Task objective:
Collect every line in the items below that contains the string "Switch". Case counts.

Listing:
───

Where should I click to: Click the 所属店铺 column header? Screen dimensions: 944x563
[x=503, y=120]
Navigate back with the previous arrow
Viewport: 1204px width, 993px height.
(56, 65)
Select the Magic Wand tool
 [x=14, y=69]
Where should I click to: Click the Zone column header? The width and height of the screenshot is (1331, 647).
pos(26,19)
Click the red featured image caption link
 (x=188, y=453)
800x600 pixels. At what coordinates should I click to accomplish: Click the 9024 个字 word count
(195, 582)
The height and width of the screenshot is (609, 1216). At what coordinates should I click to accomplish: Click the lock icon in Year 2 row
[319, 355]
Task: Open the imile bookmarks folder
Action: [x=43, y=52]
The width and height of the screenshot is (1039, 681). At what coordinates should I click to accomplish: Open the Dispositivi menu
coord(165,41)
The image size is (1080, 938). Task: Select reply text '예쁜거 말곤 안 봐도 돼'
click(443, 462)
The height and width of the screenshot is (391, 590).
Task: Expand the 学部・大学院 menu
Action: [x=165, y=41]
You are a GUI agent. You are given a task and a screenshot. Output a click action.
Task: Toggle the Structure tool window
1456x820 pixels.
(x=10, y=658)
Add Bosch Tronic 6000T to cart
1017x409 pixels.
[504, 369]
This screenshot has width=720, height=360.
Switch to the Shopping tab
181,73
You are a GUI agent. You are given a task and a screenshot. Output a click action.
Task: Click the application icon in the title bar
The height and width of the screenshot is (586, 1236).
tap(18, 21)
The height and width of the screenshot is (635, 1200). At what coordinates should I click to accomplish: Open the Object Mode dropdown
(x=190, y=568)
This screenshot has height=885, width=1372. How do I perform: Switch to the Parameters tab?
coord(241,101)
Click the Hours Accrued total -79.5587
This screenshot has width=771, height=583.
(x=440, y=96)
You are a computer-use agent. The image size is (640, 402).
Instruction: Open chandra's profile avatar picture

───

Task response:
Switch to the Shopping tab
This screenshot has height=885, width=1372. How do I perform: Switch to the Parameters tab?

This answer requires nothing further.